> **TASK STATEMENT**
With pictures left out, output exactly the lines from the line holding "The image size is (1083, 731)." through the end of the data, both included.

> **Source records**

[Start of Attachment]

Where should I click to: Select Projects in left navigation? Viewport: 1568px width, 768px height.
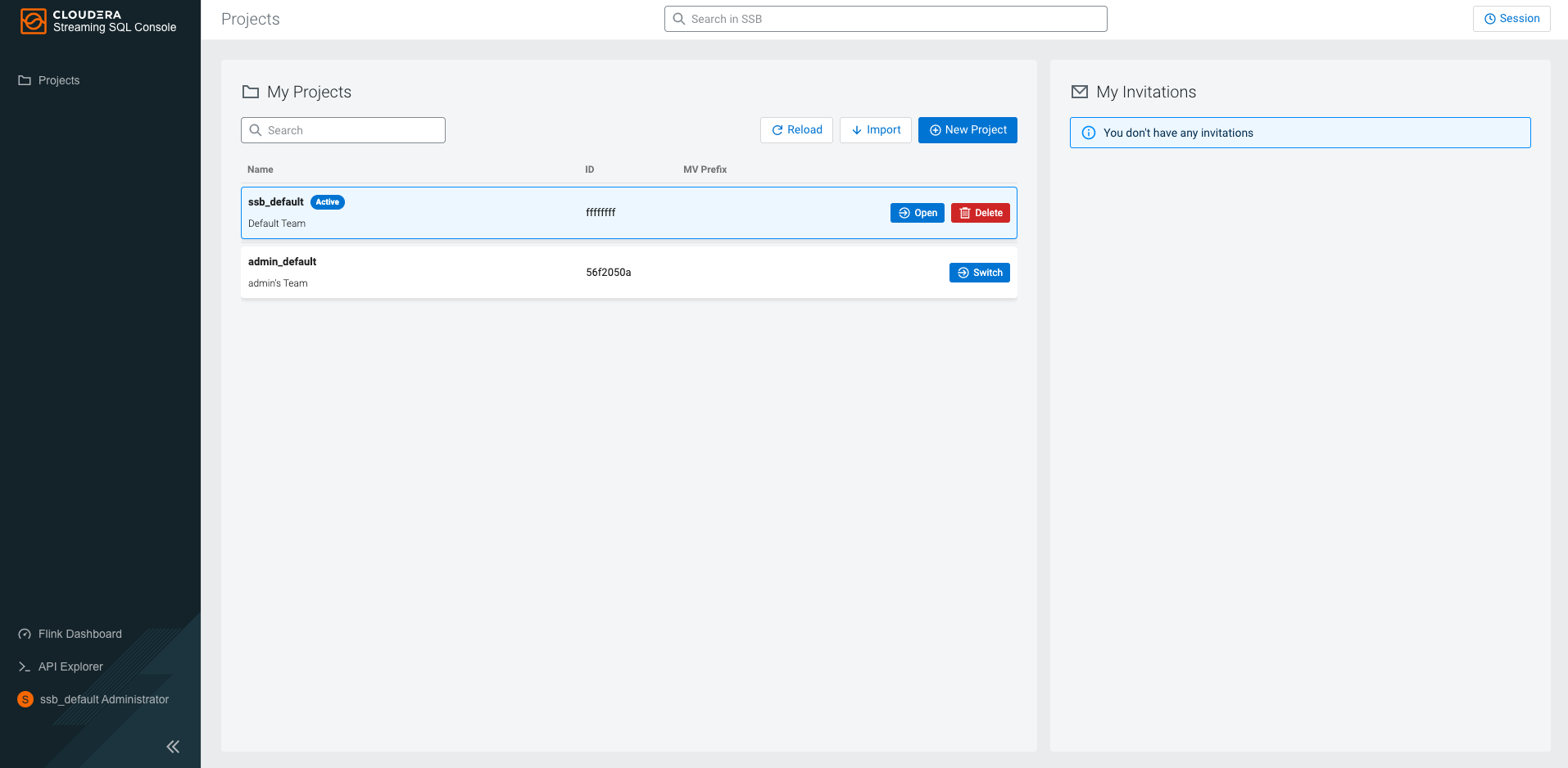pyautogui.click(x=58, y=80)
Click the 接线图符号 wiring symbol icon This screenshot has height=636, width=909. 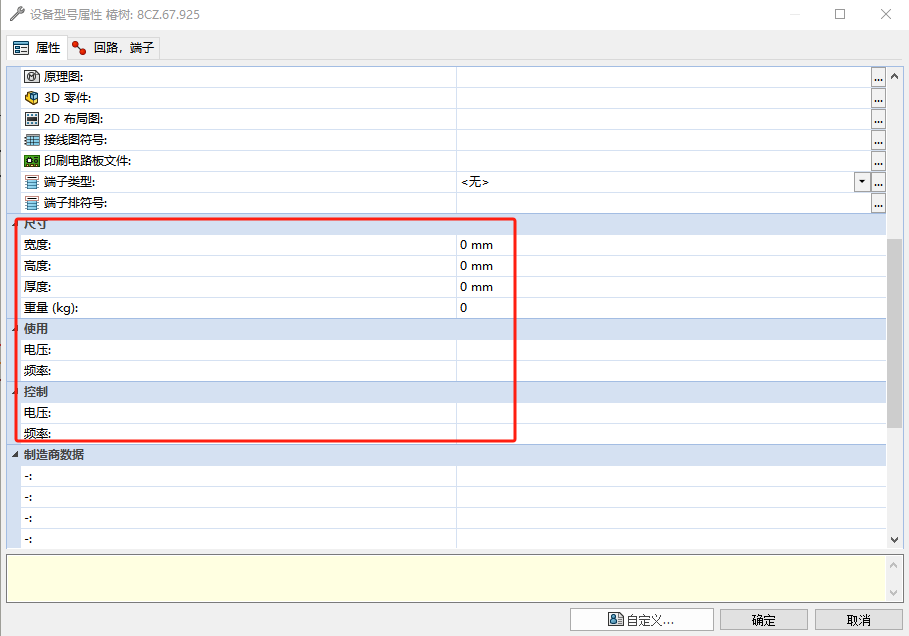tap(31, 139)
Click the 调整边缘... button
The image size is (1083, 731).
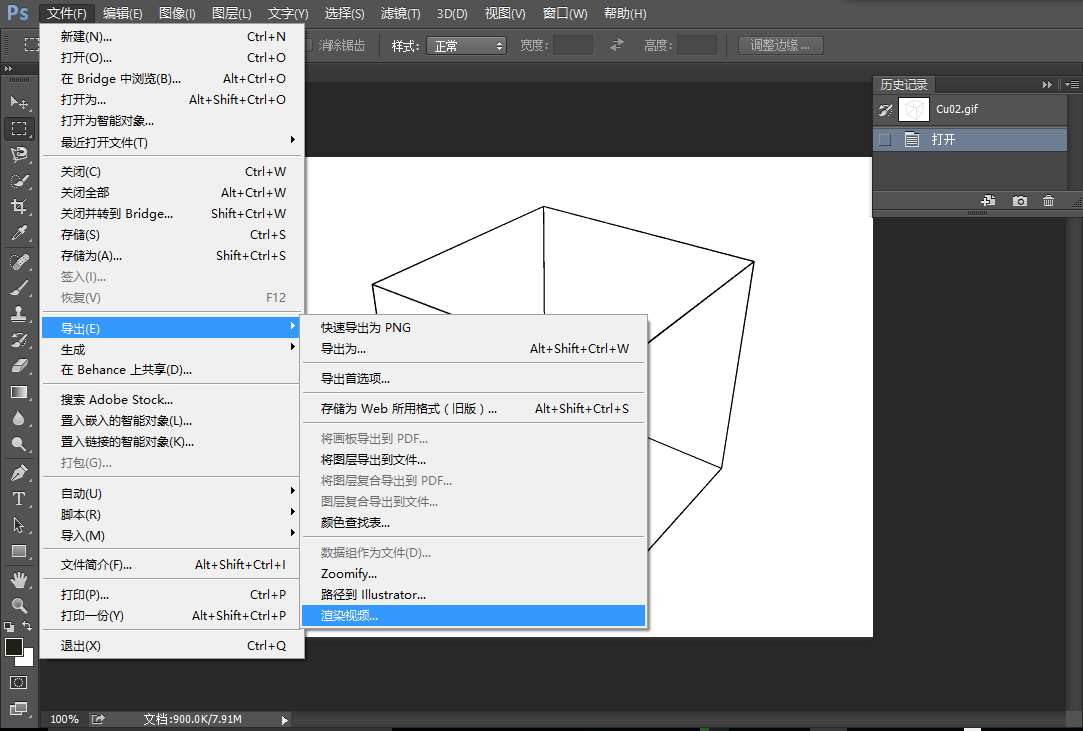point(780,46)
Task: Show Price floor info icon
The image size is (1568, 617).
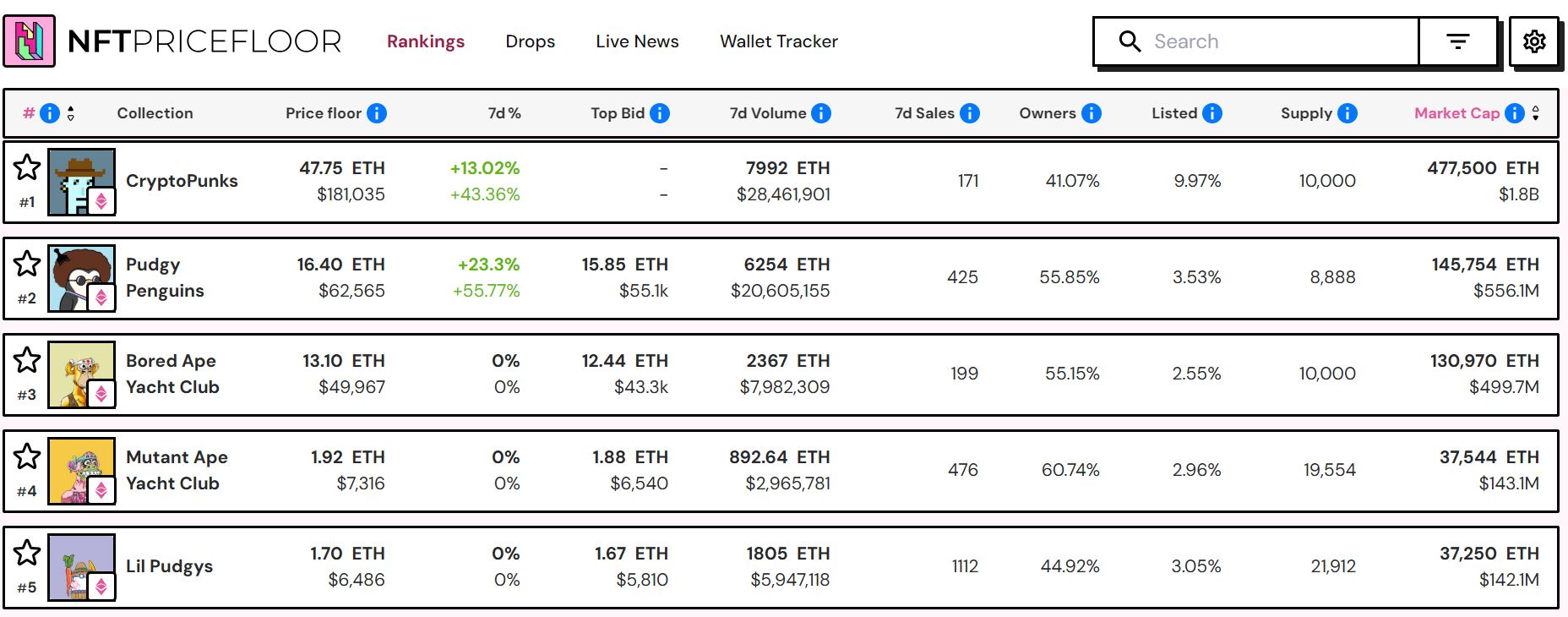Action: coord(377,113)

[End of Attachment]

> **REPLY**
The image size is (1083, 731).
point(780,46)
Task: Show Price floor info icon
The image size is (1568, 617).
Action: coord(377,113)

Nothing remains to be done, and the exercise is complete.